Evento de lançamento

Para o lançamento do documento, a Cátedra Josué de Castro e o Nupens organizaram o webinar “Diálogo sobre ultraprocessados: soluções para sistemas alimentares saudáveis e sustentáveis.” O evento acontecerá na quinta-feira, 24 de junho, às 17 horas. A abertura do evento será realizada por Tereza Campello e a mediação ficará a cargo da jornalista Maria Carolina Trevisan, do UOL. Na mesa, Carlos Monteiro e Ana Paula Bortoletto (Cátedra Josué de Castro e Nupens) comentarão as principais mensagens do documento. A transmissão será realizada pelo canal do YouTube da Faculdade de Saúde Pública/USP.

 

O documento

Dividido em seis tópicos, o documento explora as evidências científicas sobre os impactos dos ultraprocessados na saúde humana e por quais mecanismos estes produtos elevam o risco de desenvolvimento de doenças. O texto mostra, ainda, como a produção e o consumo destes alimentos afetam o planeta.
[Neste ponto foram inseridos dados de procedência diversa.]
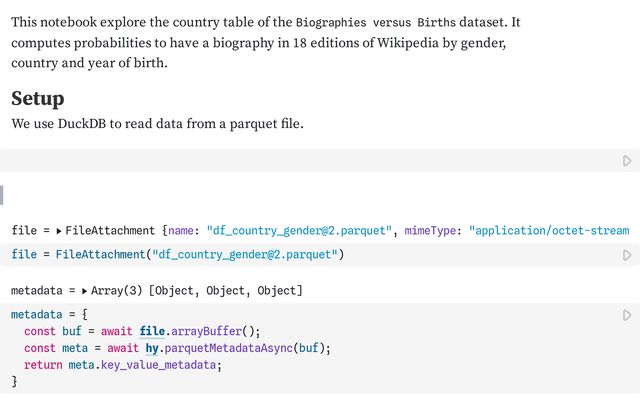Viewport: 640px width, 400px height.
Task: Place cursor in FileAttachment code line
Action: pos(178,255)
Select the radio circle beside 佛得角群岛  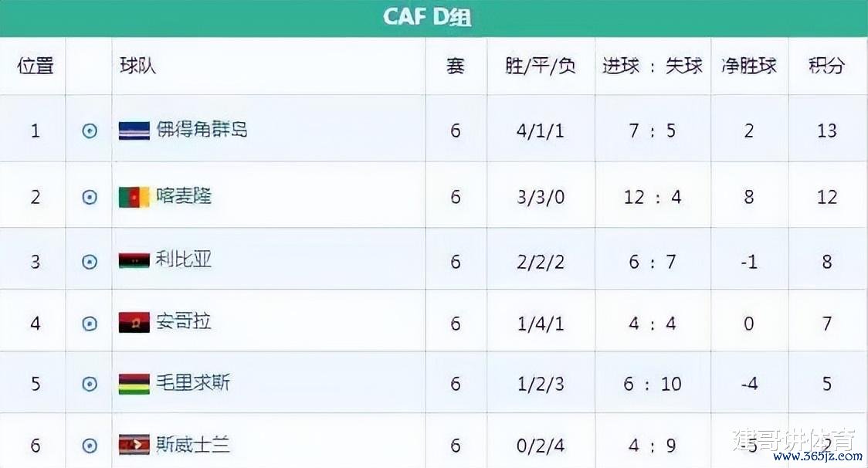click(x=90, y=131)
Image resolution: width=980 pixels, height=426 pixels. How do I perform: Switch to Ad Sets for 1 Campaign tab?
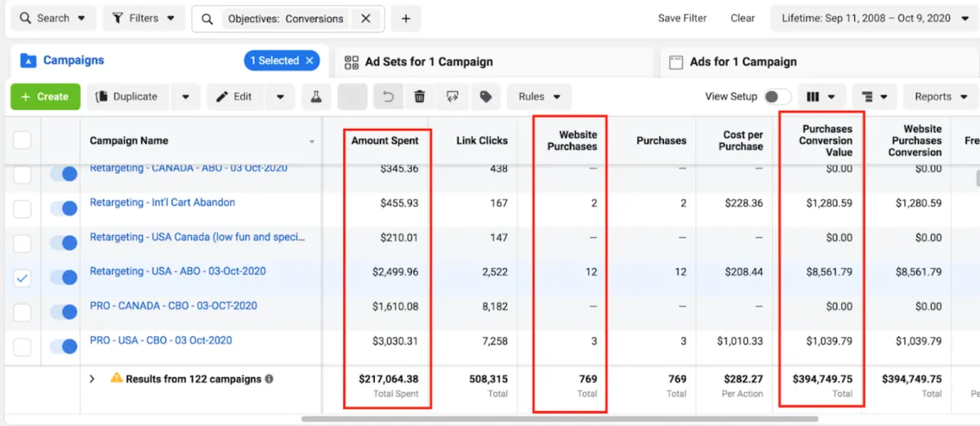pyautogui.click(x=429, y=62)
Além disso, a síntese traz, de forma detalhada, três soluções globais necessárias para o enfrentamento do problema: a elaboração de guia alimentares que abordem os malefícios dos ultraprocessados, a produção de uma rotulagem de alimentos clara para o consumidor e a regulação de ambientes alimentares (onde ocorrem compra e venda de produtos alimentícios).

Além de ser enviado a atores chave da Cúpula, o documento também será apresentado em discussões sobre as agendas necessárias para a construção de sistemas alimentares saudáveis e sustentáveis em discussão internacionalmente. Ao longo de 2021, três eventos globais estão pautando a agenda de sistemas alimentares, incluindo a Cúpula de Sistemas Alimentares da ONU, a 26ª Conferência das Nações Unidas sobre as Mudanças Climáticas (COP 26) e a Conferência de Biodiversidade.

 

A Cúpula

A Cúpula de Sistemas Alimentares da ONU foi anunciada no Fórum Econômico Mundial, em 2019, pelo secretário-geral das Nações Unidas, António Guterres, em reconhecimento da urgência em tornar os atuais sistemas alimentares saudáveis e sustentáveis.

O evento tem como princípios o compromisso dos participantes em honrar a visão e os objetivos do encontro, reconhecer a complexidade da agenda de sistemas alimentares, adotar postura de inclusão de todos os atores envolvidos e construir confiança mútua para que haja consenso e para que as decisões sejam implementadas em diferentes níveis.

Em março de 2020, o Mecanismo da Sociedade Civil (CSM), que reúne mais de 500 grupos da sociedade civil, enviou uma carta a Guterres explicitando a preocupação com conflitos de interesses na Cúpula. Posteriormente, o CSM fez um chamado para que outros movimentos da sociedade civil se envolvessem no debate.